Loi bancaire, l’enjeu d’une bataille

le 07/02/2013 L'AGEFI Hebdo

L’industrie bancaire livre une bataille importante devant le Parlement et elle doit la gagner. Non pas que le projet de loi bancaire constitue en soi, cela a été suffisamment relevé, une menace pour son modèle économique ; mais parce que face à une « ennemie » que le politique devait « punir » ou « faire plier », les députés pourraient être tentés de le durcir en laissant de côté les deux seules questions qui vaillent dans ce débat. La première est de savoir en quoi la présente loi peut améliorer la sécurité du système bancaire national. Cela suppose que ses failles actuelles soient établies de façon claire, en termes de dommages causés à la clientèle, entreprises comme particuliers, ou au contribuable. Or on attend toujours un vrai état des lieux critique sous ce rapport, malaisé à établir dans la mesure où le bilan des banques françaises, depuis le début de la crise financière, est plutôt bon à quelques accidents près, mettant précisément en scène non des banques universelles mais des acteurs spécialisés. Il y a là, dès lors, une bonne raison d’opter pour la prudence quant à la réforme des règles du jeu.

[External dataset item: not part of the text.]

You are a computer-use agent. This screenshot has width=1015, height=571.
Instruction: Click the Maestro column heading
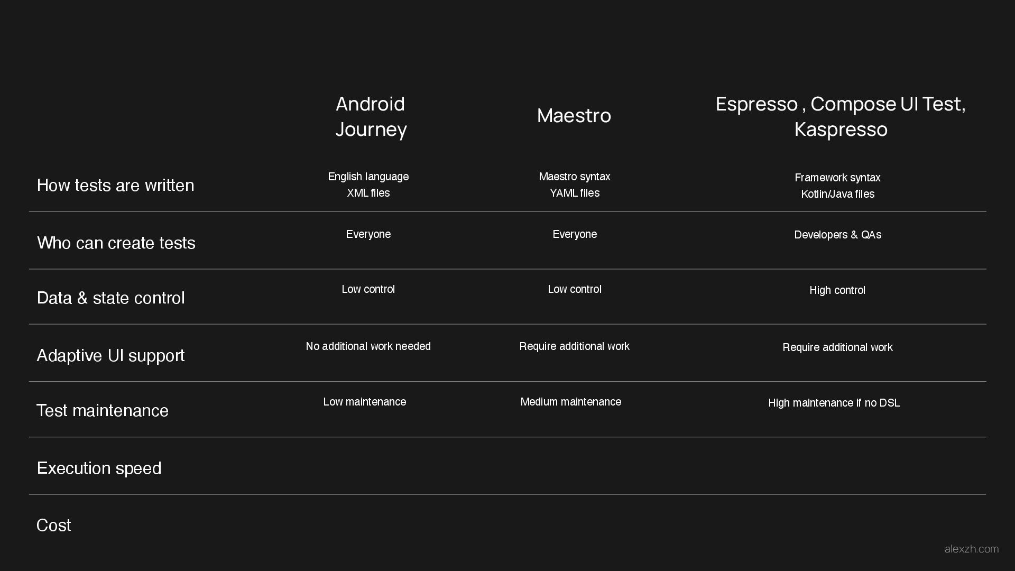tap(574, 115)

La seconde question tient aux effets favorables que cette loi peut laisser espérer sur le financement global de l’économie. Cela implique de prendre conscience que les banques seront de plus en plus incitées à accompagner leurs clients sur le marché plutôt qu’à leur prêter directement comme par le passé. Dans cette optique, le problème est essentiellement industriel : il importe de conserver à la France des acteurs capables de rendre aux entreprises ce type de service plutôt que d’inciter celles-ci à le demander à des établissements étrangers. D’où l’importance de ne pas imposer de définition trop sévère aux activités de marché à cantonner. La Commission de Bruxelles comme la BCE l’ont bien compris qui plaident pour la mesure. Il est vrai que la Grande-Bretagne pourrait faire un choix différent. Mais que l’on veuille bien considérer l’état désastreux de son système bancaire, miné par les scandales en tous genres et un laxisme tutélaire quasi philosophique. Veut-on d’ailleurs parier que nos voisins d’outre-Manche sauront, avec leur pragmatisme coutumier, ne pas en faire trop pour s’attacher, comme tous les grands pays développés sans exception, à conserver une industrie bancaire capable de soutenir l’économie et le rang de la place de Londres ? L’objectif doit être partagé, sans états d’âme, par les politiques français : ceux-ci ont la chance de disposer d’un outil bancaire quasi intact au sortir de la crise, contrôlé par un efficace système de régulation, autour de l’ACP que la loi dote, justement, de nouveaux et importants pouvoirs. La sagesse consiste à conserver à cet outil les moyens de jouer son rôle tout en le préparant au futur cadre européen. Telle est la ligne que Pierre Moscovici a choisie d’emblée sur ce sujet. Il ne doit pas en changer.